In my own life, Varda went far beyond a simple fictional character in the eccentric mythology of an English linguist. She entered early, when I was still a teen in a house where no god was ever named, except in anger (my parents had both suffered under abusive figures in organized religion). There was no religion in my upbringing, only the erratic, often cataclysmic rhythms of a deeply dysfunctional home, marked by abuse, silence, and the strange hyper-vigilance that children develop when chaos becomes their air. I came to Tolkien young, too young to fully understand the world he built, but not too young to recognize that something in it shimmered with a beautiful transcendence that I needed, desperately. And in those pages, amid the grandeur of Valinor and the sorrow of exiled Elves, I found Varda Elentári, Star-Queen, the Lady of Light that stood undimmed before the darkness.
At the same time I was also falling in love with the stars themselves. Not mythology, not metaphor, but the physical sky of our observable universe. Carl Sagan’s Cosmos awakened my mind and my sense of wonder, and provided a path to stoke that fire through knowledge and scientific inquiry. His reverence for the vastness of space, for the immensity of time, for the fragile miracle of consciousness in the void, resonated with something deep within me. In that terribly vast beauty, human brokenness lost potency. I could transcend through awe and thought the ugliness around me (and within). Whereas others are unnerved to feel the grandeur of the universe that erases their significance, for me, it was liberating. Salvific.

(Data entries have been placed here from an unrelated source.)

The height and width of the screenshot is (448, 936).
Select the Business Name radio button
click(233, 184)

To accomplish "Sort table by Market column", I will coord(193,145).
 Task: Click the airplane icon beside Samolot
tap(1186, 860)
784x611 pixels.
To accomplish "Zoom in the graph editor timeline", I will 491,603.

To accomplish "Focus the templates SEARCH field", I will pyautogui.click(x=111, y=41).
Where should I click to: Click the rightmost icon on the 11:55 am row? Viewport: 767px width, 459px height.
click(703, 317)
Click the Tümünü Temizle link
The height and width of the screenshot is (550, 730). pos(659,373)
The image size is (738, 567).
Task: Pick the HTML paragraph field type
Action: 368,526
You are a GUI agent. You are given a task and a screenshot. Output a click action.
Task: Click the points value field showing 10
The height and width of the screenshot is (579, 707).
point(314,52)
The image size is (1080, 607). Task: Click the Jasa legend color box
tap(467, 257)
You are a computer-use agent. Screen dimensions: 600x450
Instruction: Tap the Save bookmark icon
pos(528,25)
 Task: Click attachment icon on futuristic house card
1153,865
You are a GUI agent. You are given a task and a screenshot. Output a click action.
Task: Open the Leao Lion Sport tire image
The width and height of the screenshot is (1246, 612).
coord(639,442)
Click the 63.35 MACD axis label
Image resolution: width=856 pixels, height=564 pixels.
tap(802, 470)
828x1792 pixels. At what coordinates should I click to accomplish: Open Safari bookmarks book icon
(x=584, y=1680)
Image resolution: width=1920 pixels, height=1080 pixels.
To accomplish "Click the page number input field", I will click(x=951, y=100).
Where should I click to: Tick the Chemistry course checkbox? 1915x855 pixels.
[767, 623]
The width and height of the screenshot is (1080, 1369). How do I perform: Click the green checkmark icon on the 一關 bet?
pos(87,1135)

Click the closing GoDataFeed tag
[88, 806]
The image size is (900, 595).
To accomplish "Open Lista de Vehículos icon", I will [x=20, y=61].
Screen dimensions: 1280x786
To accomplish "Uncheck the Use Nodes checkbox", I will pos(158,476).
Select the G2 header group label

In the Varda of Tolkien’s legendarium, creator of the stars, the one whom Melkor feared and whom the Elves venerated, I found a mythic embodiment of that cosmic awe. Not as a deity to believe in, but as an imaginative symbol that became psychically incarnate: the one who placed light in the darkness to guide God’s Children. Her presence lingered in me like starlight, unseen, but felt. There is a kind of inner mythology that develops in children who are left too long alone with pain and wonder. Varda became a personal divine abstraction, the goddess of everything that remained pure, even when I’d never myself had the experience of the sacred (except in my own head through imagination). She married my love of Tolkien’s myths with my love of the greater creation beyond Earth.
Years later, long after life had buried my youthful dreams in layers of toil, responsibility, and depression, a women flashed into my life like a star being born. I fell in love with her with mythic force. Indeed, as should be obvious if you have persevered to this point, Tome of Stars was born from my failure to love her as she should have been loved.
Her name was fatefully that of a constellation. That fact might seem charming and trivial, a poetic coincidence. Not for me. Names matter to the creatures on Earth that name things, and stories wrap themselves around names, and my need and imagination were too pathological. In ways neither she nor I fully understood, she entered my private cosmology. She became my Varda. She was my Stargirl, the secret archetype long gestating in a boy who stared too hard at the stars for personal deliverance.
And so, when I say that Varda is more than a literary figure, I mean that in the strange interior map of my psyche, she became a fixed point, one whose light refracted through a trinity of science, fantasy, and love.
Understanding this contextualizes many symbols and references in Tome of Stars, even if it might not present a coherent construct of a poet’s ravaged psyche.